Das Design der Buell ist gewöhnungsbedürftig, keine Frage. Aber auch mit Absicht so gewollt. Denn kein anderes Sportbike diente irgendwie als Vorbild, weder aus England, noch aus Italien und schon ganz und gar nicht aus Japan. Firmenchef Erik Buells Philosophie lautet: Zentralisierung der Massen, Stabilisierung des Fahrwerks und Minimierung der ungefederten Massen. Alles, was wiegt, ist im Fahrzeugmittelpunkt platziert. Und das gibt der 220 kg schweren Maschine ein außergewöhnlich einfaches Handling. Im Fachjargon gesprochen, sie fährt sich wie ein Moped, nur mit dem kleinen Unterschied, ein Moped mit 90 PS! Doch bevor es losgeht, muß die X1-Fahrmaschine erst startklar gemacht werden. Eine Zeremonie, die sich lediglich auf zwei Bedienungsabläufe beschränkt: Zündung einschalten und Anlasserknopf drücken. Spontan nimmt der Einspritzmotor seine Arbeit auf, schüttelt sich zunächst, wird aber mit zunehmender Drehzahl ruhiger. Von nervenden Vibrationen bleibt der Pilot weitgehend verschont, das Triebwerk hängt nämlich in Gummielementen, der Tatendrang des Kraftmeiers kommt aber trotzdem gut rüber. Man spürt buchstäblich, was unter einem abgeht, nicht störend, eher beruhigend und  Vertrauen erweckend.
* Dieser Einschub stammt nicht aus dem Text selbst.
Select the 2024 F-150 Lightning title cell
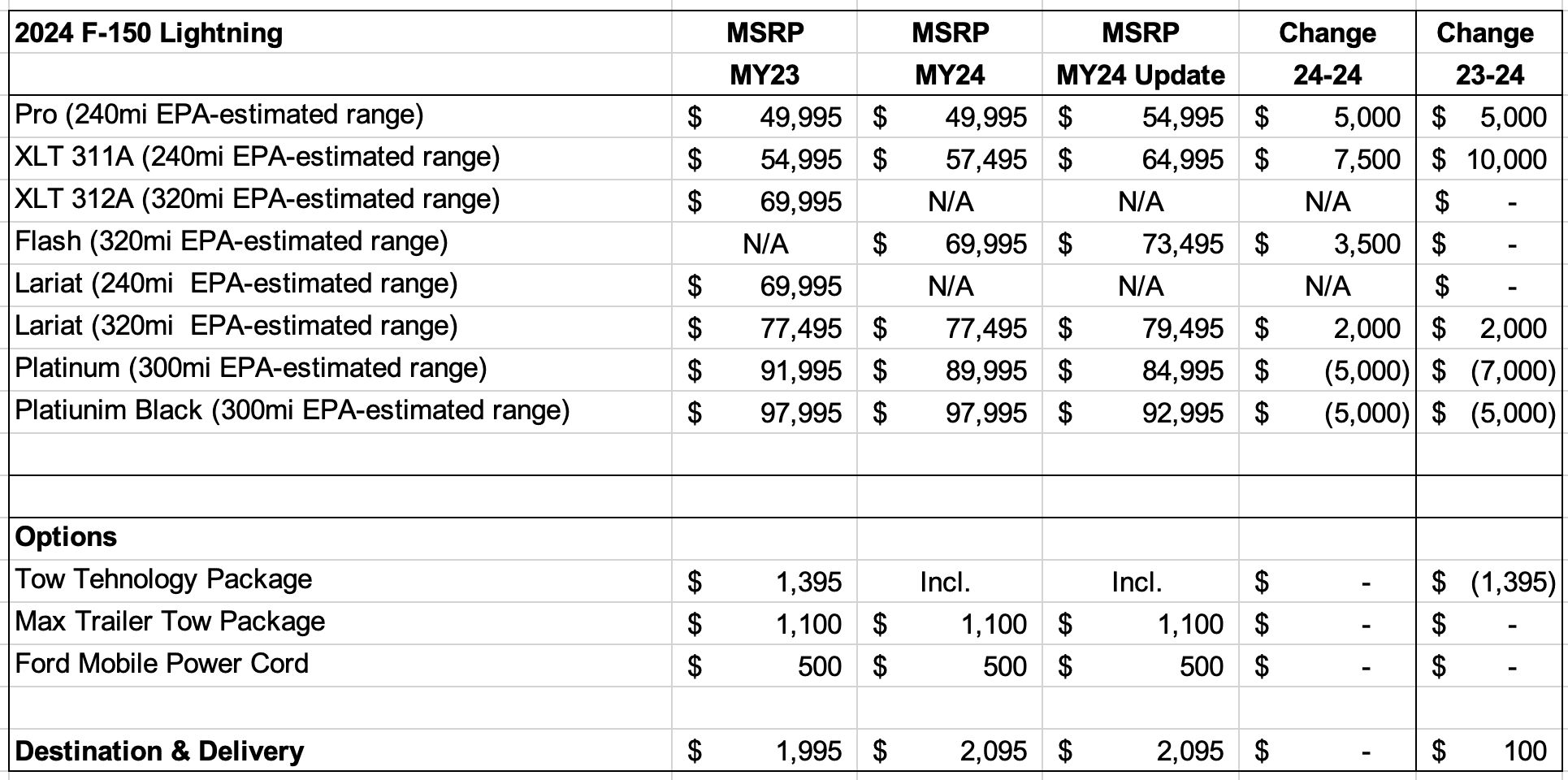Viewport: 1568px width, 780px height. 149,33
Und das wirkt sich wiederum auf die Fahrweise aus. Hektik und Stress kommen erst gar nicht auf, es geht souverän und überlegen zu. Und genau dazu passt auch die Sitzposition. Nicht verkrampft, nicht zusammengefaltet, nicht zurückgelehnt. Man fühlt sich auf Anhieb wohl, braucht keine "Eingewöhnungszeit", aber was noch viel wichtiger ist, nie kommt das Gefühl "überfordert" zu sein auf. Mensch und Maschine werden im Nu zu einem. Das Chassis ist sportlich hart abgestimmt, an der Bremsanlage gibt es nichts auszusetzen, lediglich die Übersetzung ist etwas zu lang ausgelegt.

Auf dieses niedertourige Fahren muss man sich erst einstimmen, langweilig ist es aber nicht. Schließlich bestimmt man selbst, wie schnell und wohin man fährt. Mit einer Fahrmaschine, bei der nicht das Ziel, sondern der Weg dahin das Erlebnis ist. Wer diese Abenteuer kennen lernen möchte, sollte sich schleunigst beim nächsten Buell-Händler zur Probefahrt anmelden. Spätestens nach dem Ausflug müsste eigentlich jedem klar sein, was mit dem Begriff "Fahrmaschine" gemeint ist. Ein bisher nicht gekanntes Fahrerlebnis, aufs Wesentliche bestimmter Fahrspaß, unvergleichbar, und noch dazu voller Dynamik und Sportlichkeit.